Saturday, December 15, 2007

Banker fights vote buying


THE luxurious jet-black SUV (Sports Utility Vehicle) looked out of place in Klong Toey, Bangkok’s biggest slum. So did its occupant Korn Chatikavanij, the former head of JP Morgan Securities (Thailand).

But Korn is a familiar face as his campaign posters are all over the slum. And as the chief architect of the Democrat Party’s economic policies, the 43-year-old politician is a regular feature in the Thai media.

Asked why a former investment banker was contesting in a slum area, he explained that the new constitution lumped Klong Toey and some other districts into his original constituency, which included Sathorn, Bangkok’s financial district.

Korn acknowledges that his background as a financial wizard may not attract the voters of Klong Toey (which represents one-fifth of the constituency seat he is contesting), as it is Bangkok’s “dirtiest” district.

“The bulk of its population are slum dwellers, who are susceptible to buying and selling of votes,” said the Democrat Party deputy secretary general, who quit JP Morgan in October 2004 to run and win Bangkok Constituency 7 (Yannawa-Sathorn) in the February 2005 Thai polls.

Nevertheless, he is hoping the voters will find his long-term economic vision to improve the slum more enticing than short-term monetary inducement.

Even if his opponents succeeded in buying votes in Klong Toey, Korn is confident of winning Bangkok Constituency 2 (Yannawa-Sathorn-Bang Kor Laem-Klong Toey and Wattana) seat as “clean votes” from the other four districts would dilute “bought votes.”

Vote buying, according to Korn, has become more sophisticated, compared with the old days where cash was dished out the night before the polls.

Now they do it in all kinds of ways, he notes.

“For example, in the slum communities there is a lot of unofficial money lending, as the people don’t have sufficient credit worthiness to access loans through the formal financial system,” he explained.

“So loan sharks typically become canvassers for political parties.

“And all they need to do is waive a month's interest so no cash changes hand (making the transaction untraceable).”

The canvassers can find out whether “bought votes” have been delivered as ballot counting is conducted at individual polling station (representing about 700 voters).

Asked whether the Democrat Party engages in vote buying, the straight talking Korn responded with an emphatic no.

“I should caveat that by saying we make it clear that if we or the election commission find evidence of vote buying by our candidates, they will not have any support from us.”

Asked on the difference between campaigning in 2005 when former prime minister Thaksin Shinawatra was in power and now with Thaksin in self-exile after last year’s Sept 19 coup, Korn said there was not much difference as the People Power Party (PPP is the re-incarnation of Thaksin’s disbanded Thai Rak Thai) has succeeded in keeping Thaksin’s name in the forefront and Samak Sundaravej's (PPP leader) on the radar screen.

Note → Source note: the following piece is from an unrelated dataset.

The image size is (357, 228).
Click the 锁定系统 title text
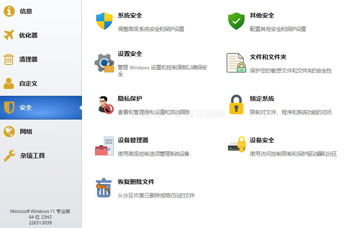262,99
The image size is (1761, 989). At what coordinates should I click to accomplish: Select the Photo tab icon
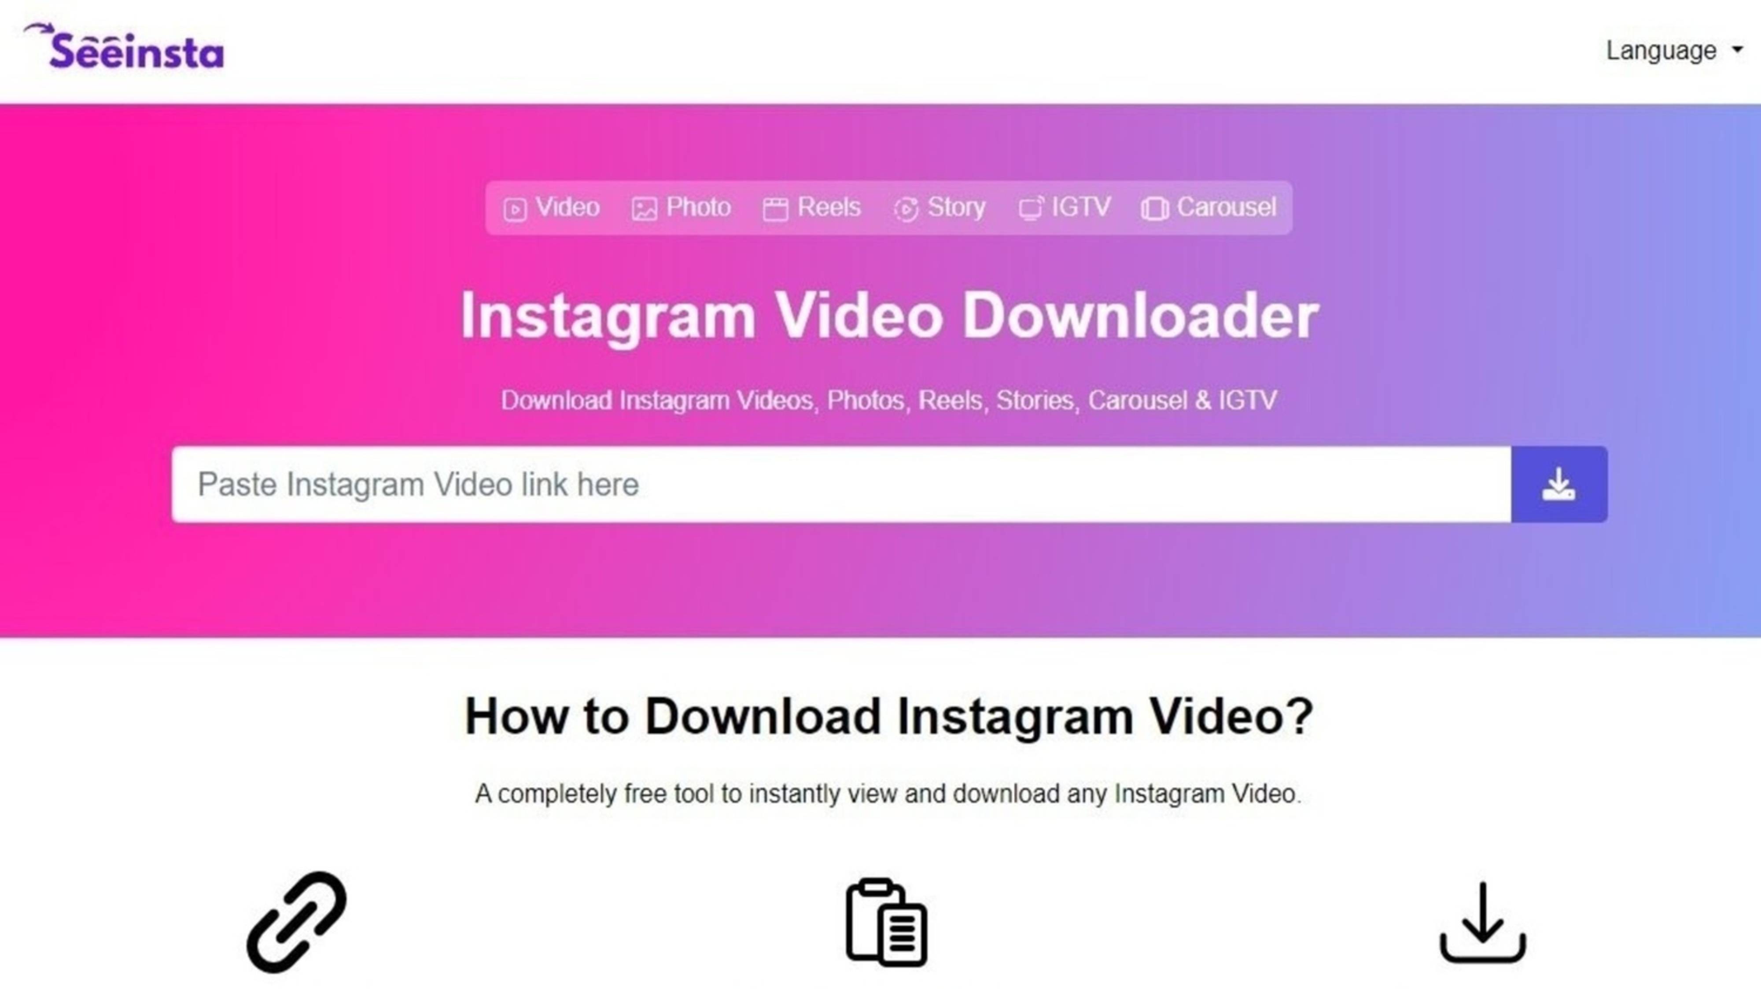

“If it were a choice of between Abhisit Vejjajiva (Democrat Party leader) and Samak for prime minister, we would win hands down. But for most Bangkokians and northeasterners the issue is still Abhisit versus Thaksin, which is a harder fight,” he explains.

Reminded that he was tipped to be the next finance minister, and asked if he was excited about the prospect, Korn replied: “Not really, to be honest.”

And then he quickly added: ‘If the party does get to form the next government, and I am entrusted with (the post) .... those are two big ifs.

“There is really no honeymoon period for Thailand,” he continued.

“We have a lot to do. We need to win back the confidence of international and domestic investors and the business community.

“And that means sending the right signals over issues which have caused confusion.

“For example, the move towards capital control by the Bank of Thailand and the move towards amendment of the alien business law by the current government. We think neither benefited the Thai economy.”

If the Democrat Party forms the next coalition government, some Thais are salivating at the prospect of Thailand being led by the dream team of Korn and 43-year-old Abhisit, who is his childhood friend and Oxford classmate.

Abhisit and Korn – the party’s “new generation” - will not look out of place among world leaders.